= Exercise details =
Exclude the images and repeat all remaining entries exactly.

[Stored data entries]
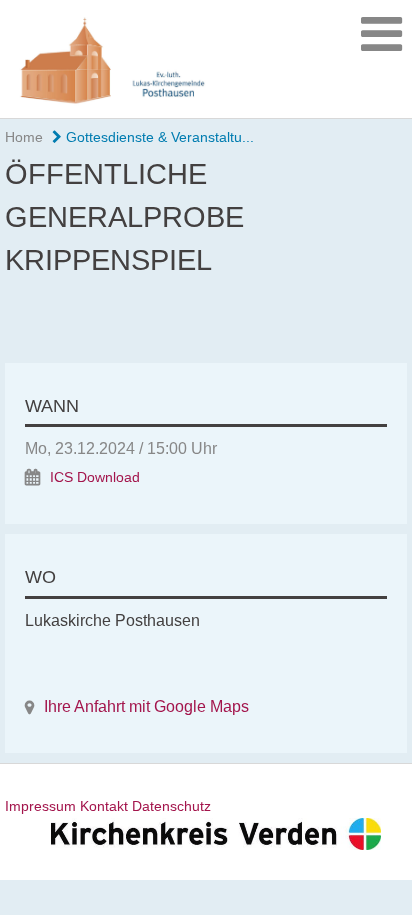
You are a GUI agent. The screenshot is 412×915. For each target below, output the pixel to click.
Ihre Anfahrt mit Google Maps (146, 706)
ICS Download (95, 477)
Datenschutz (171, 806)
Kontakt (104, 806)
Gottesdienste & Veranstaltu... (158, 137)
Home (24, 137)
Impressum (40, 806)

= Response area =
You are a GUI agent. The screenshot is 412×915. For each target below, output the pixel to click.
Ihre Anfahrt mit Google Maps (146, 706)
ICS Download (95, 477)
Datenschutz (171, 806)
Kontakt (104, 806)
Gottesdienste & Veranstaltu... (158, 137)
Home (24, 137)
Impressum (40, 806)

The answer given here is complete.